MicRhoGAM can be used before and after conception. It is known that this medicine will not harm a child during or after pregnancy. Tell your doctor that you plan to get pregnant or are currently pregnant if this medicine is being used to correct a blood transfusion mismatch. You must inform your doctor, if you're an Rh-negative, if you were ever exposed to Rh+ blood during the course of your life. This can include exposure through a transfusion that was not matched or even exposure during your first pregnancy. Notify your doctor of any exposure to Rh-positive blood in your past, such as mismatched transfusions or any exposure during your first pregnancy. MicRhoGAM comes from plasma, which is a part of the blood that may contain infectious agents and viruses. The plasma donated is treated and tested to minimize the possibility of containing any infectious agents. However, there's still a chance that it may transmit disease. Speak to your doctor regarding the benefits and risks of this drug.

How to take MicRhoGAM?

MicRhoGAM can be injected directly into the muscle or vein. This injection will be given in a hospital or clinic setting. After receiving immune globulin, your vital signs, such as breathing, blood oxygen level, and others, will be closely monitored. You may need to have your urine tested at least every 8 hours. MicRhoGAM can be given to treat pregnancy at intervals of about every two weeks during the second half and after birth. The medicine can be given to treat a mismatched transfusion when the symptoms of an allergic reaction appear (when your body begins producing Rh antibodies). You may require frequent blood tests to ensure that this medication is working for you. Your doctor will determine the length of treatment based on your blood tests, even if you don't notice any changes in symptoms. MicRhoGAM may cause false test results for certain lab tests that measure glucose (sugar).Inform any physician treating you of your use.

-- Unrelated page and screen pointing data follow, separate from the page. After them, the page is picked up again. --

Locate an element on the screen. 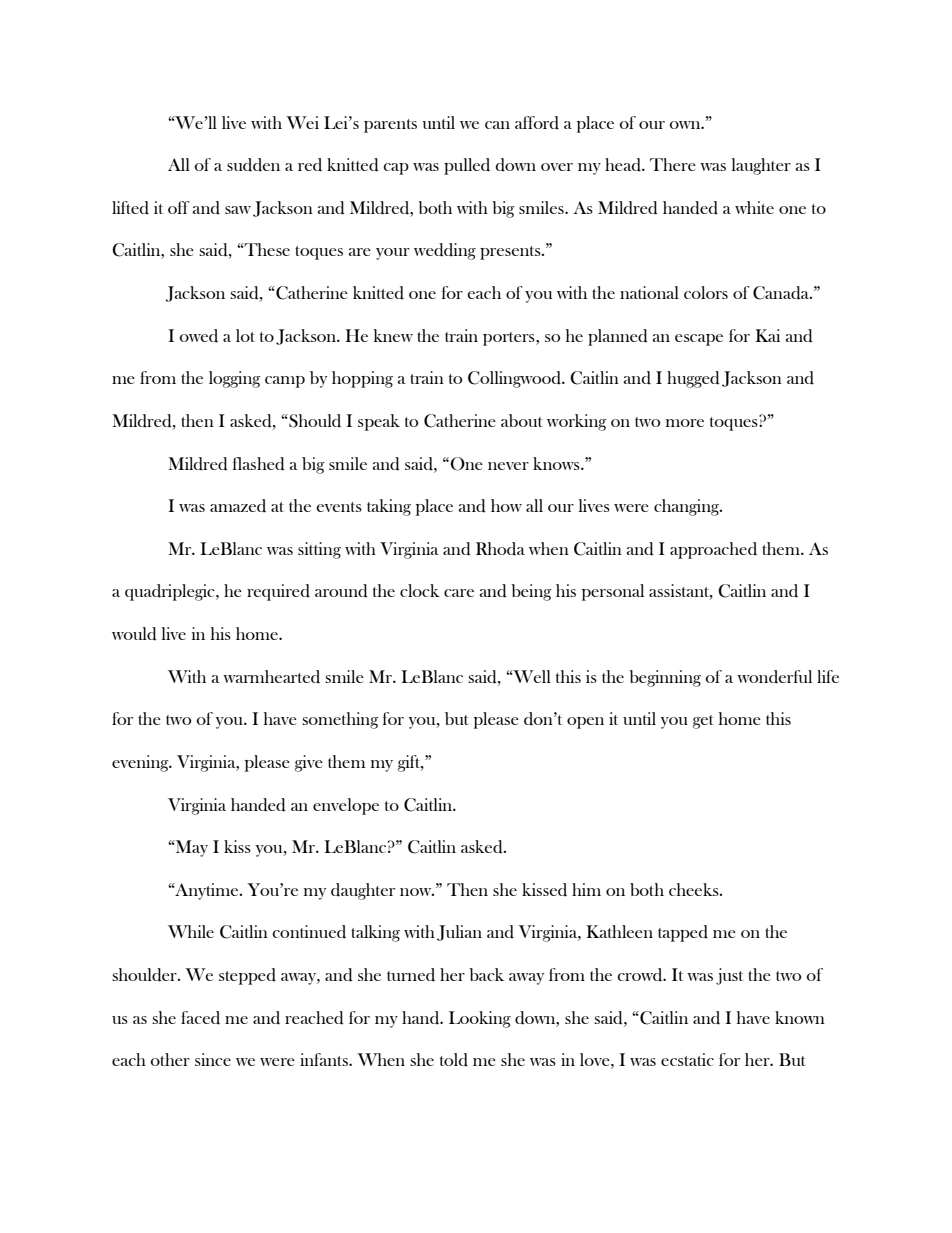 Image resolution: width=952 pixels, height=1233 pixels. him is located at coordinates (586, 889).
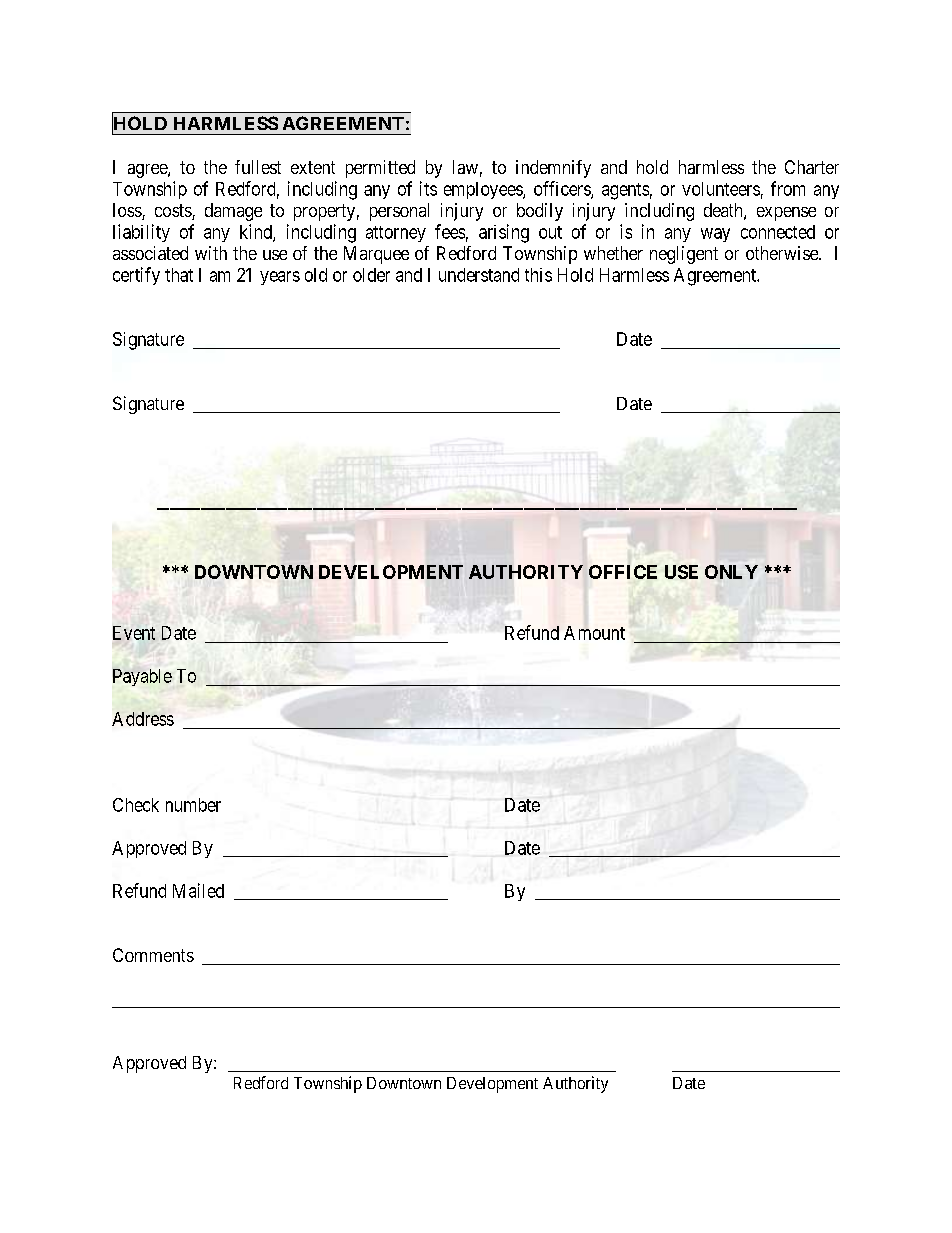 The image size is (952, 1233). Describe the element at coordinates (594, 633) in the document. I see `Amount` at that location.
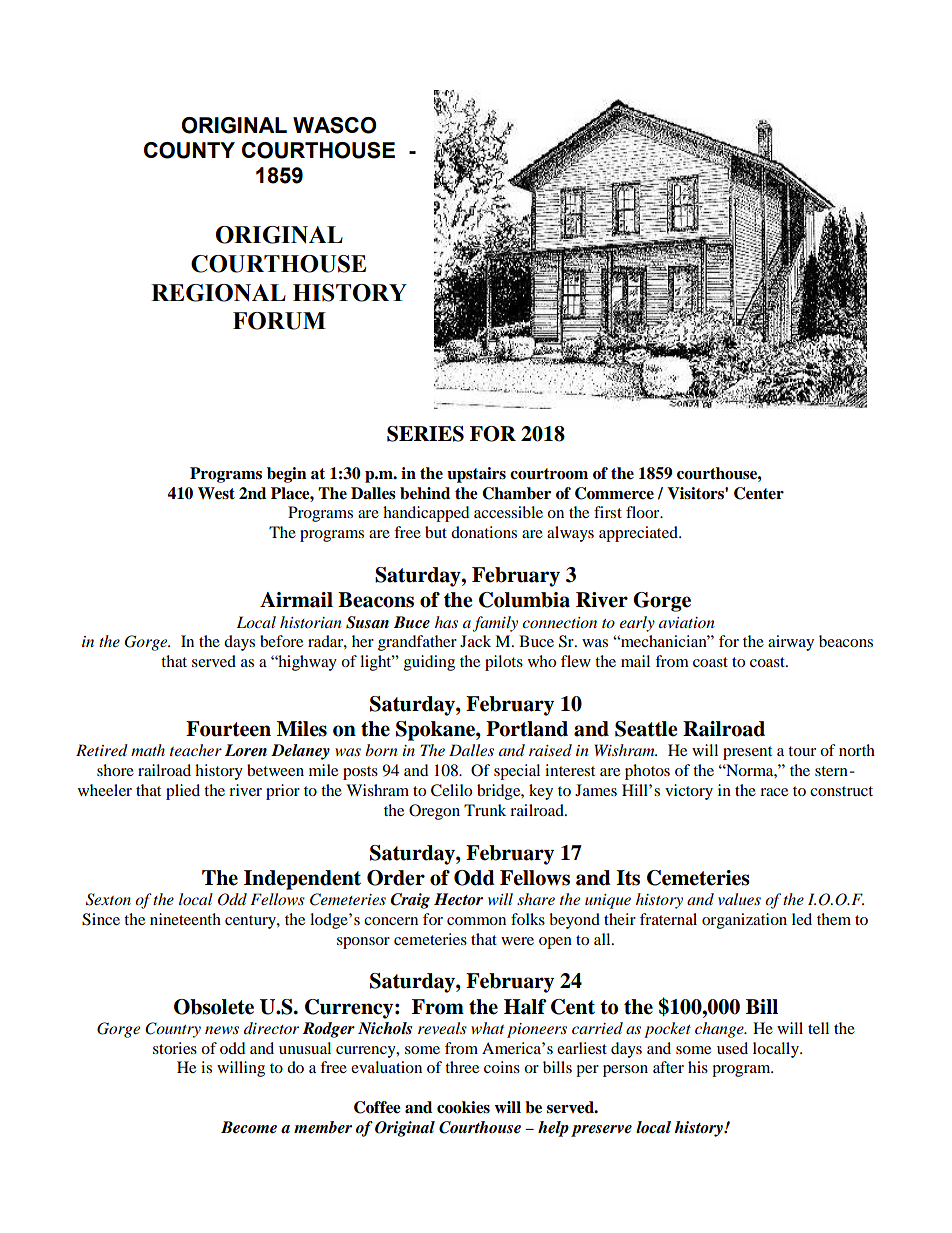 This screenshot has width=952, height=1233. Describe the element at coordinates (189, 150) in the screenshot. I see `COUNTY` at that location.
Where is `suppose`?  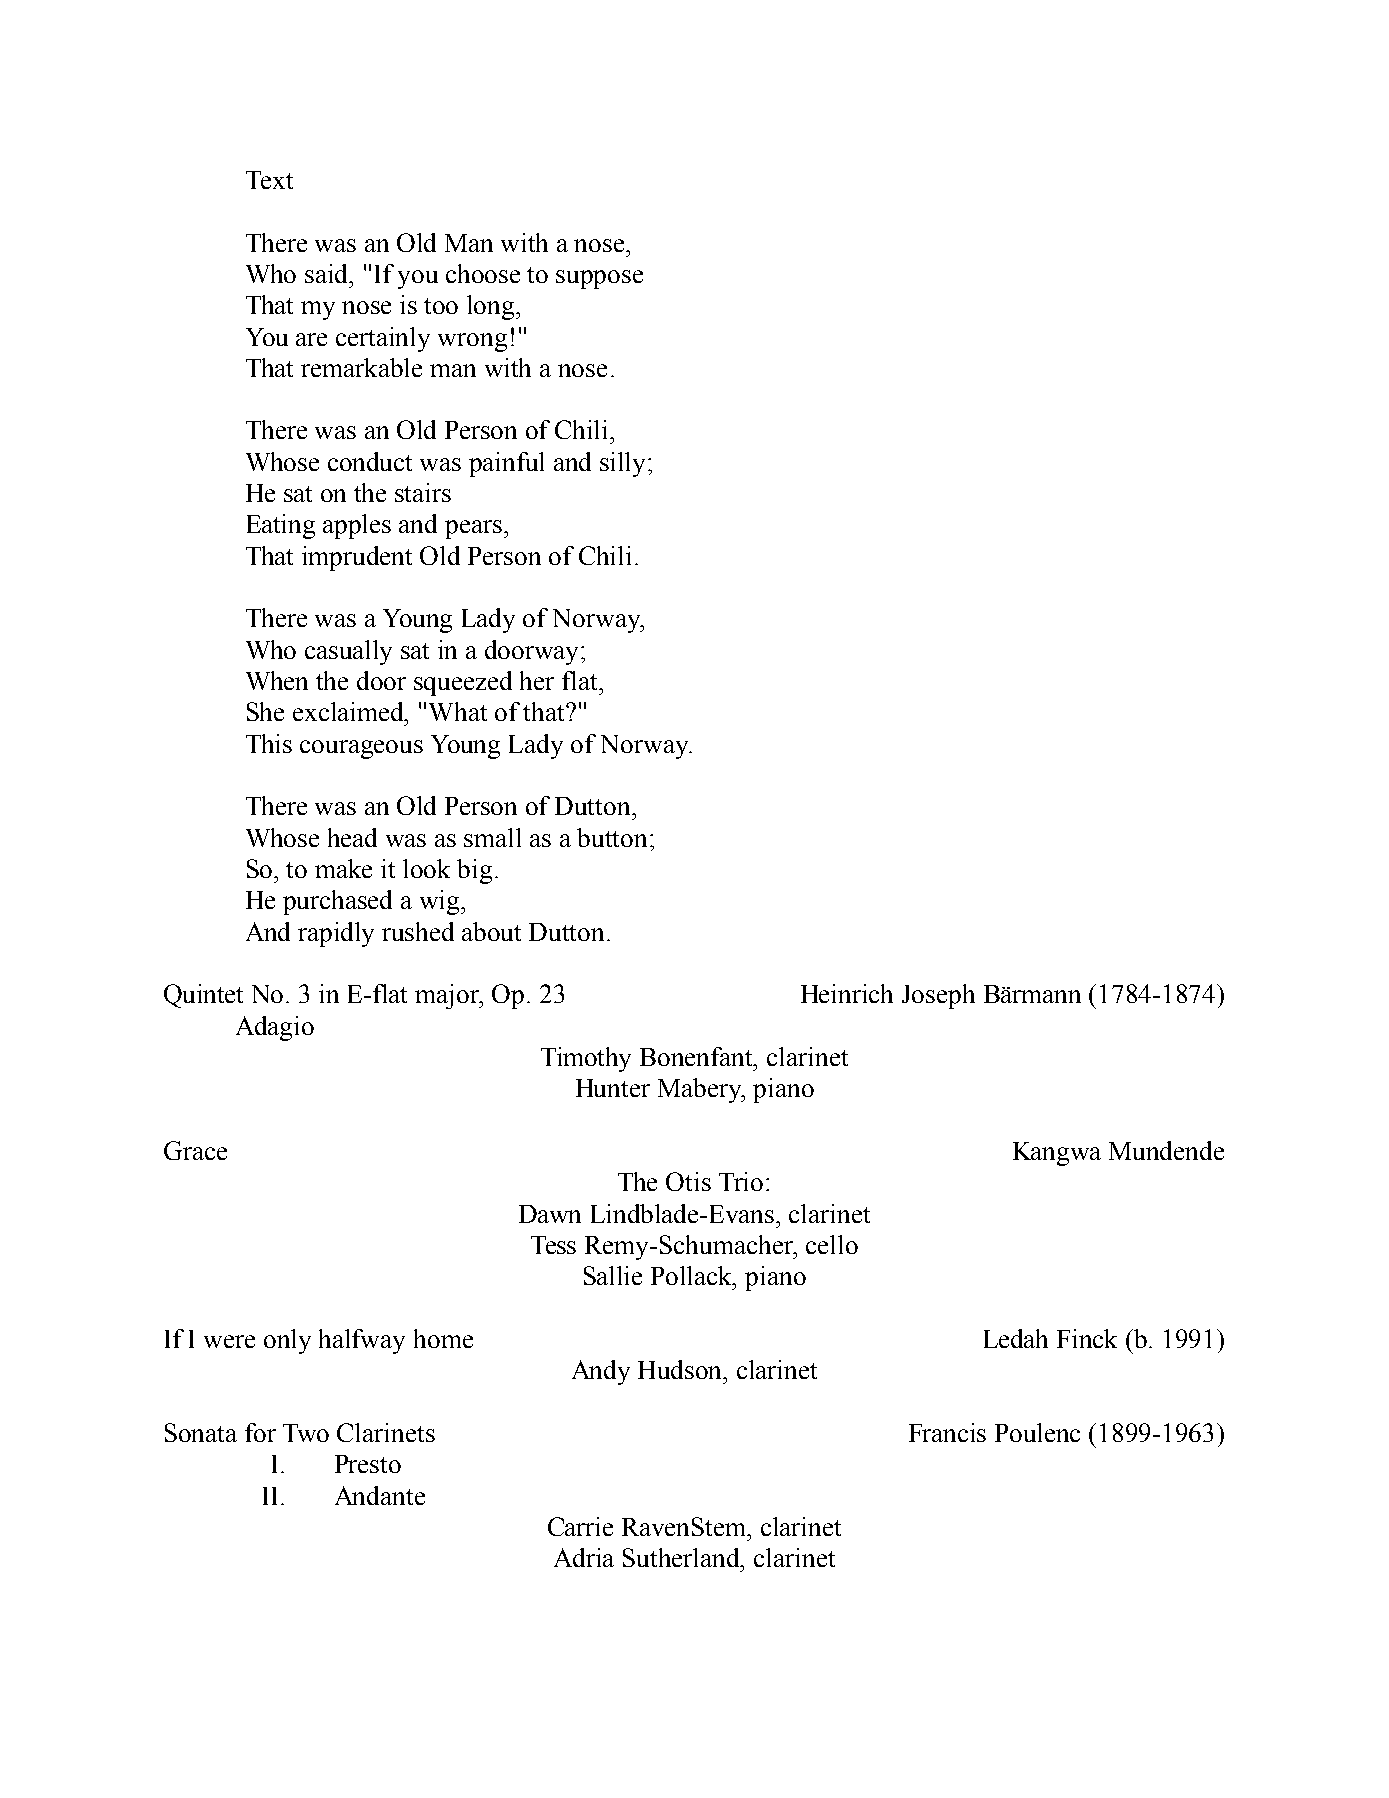
suppose is located at coordinates (599, 279).
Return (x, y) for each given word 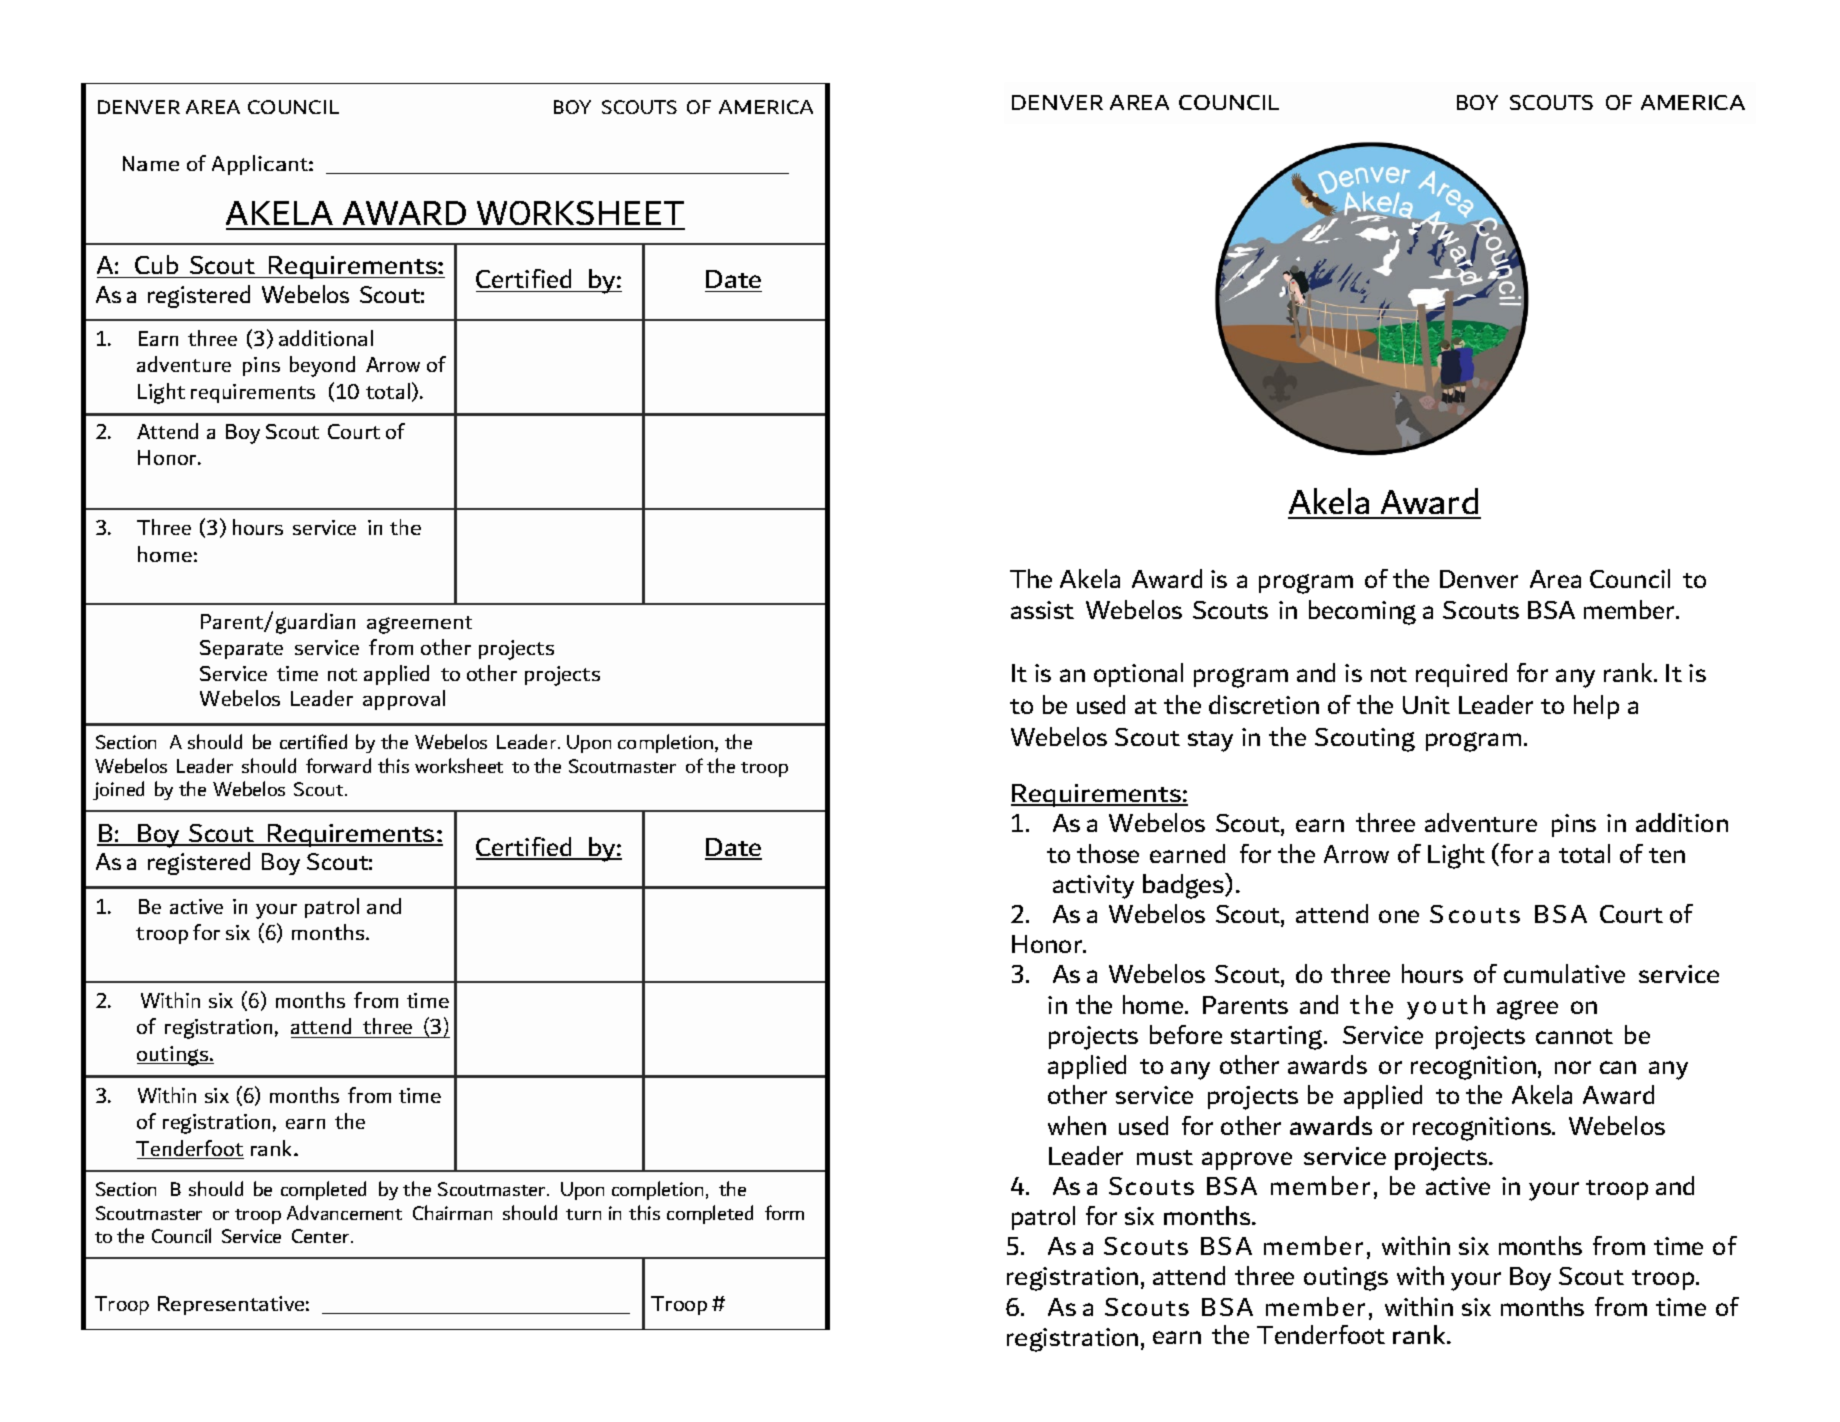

What happens if I miss the dose?

If you are unable to attend your MicRhoGAM appointment, call your doctor and ask for directions.

What happens if I overdose?

Contact 1-800-222-1222 immediately in case of poisoning and for immediate medical attention.

What happens if I overdose?

After treatment with MicRhoGAM, do not get a live vaccine. The vaccine might not be as effective during this period, and you may not get full protection from the disease. The live vaccines are measles (MMR), rubella, mumps (R), typhoid (chickenpox), varicella (shingles), and the nasal flu vaccine (influenza).

Interaction with other drug

Other medications, such as prescription drugs, over-the-counter products, vitamins, and herbal remedies, may also interact with D-RHO immune globulin. Inform your healthcare providers of all the medicines that you are currently taking and those that you plan to start using.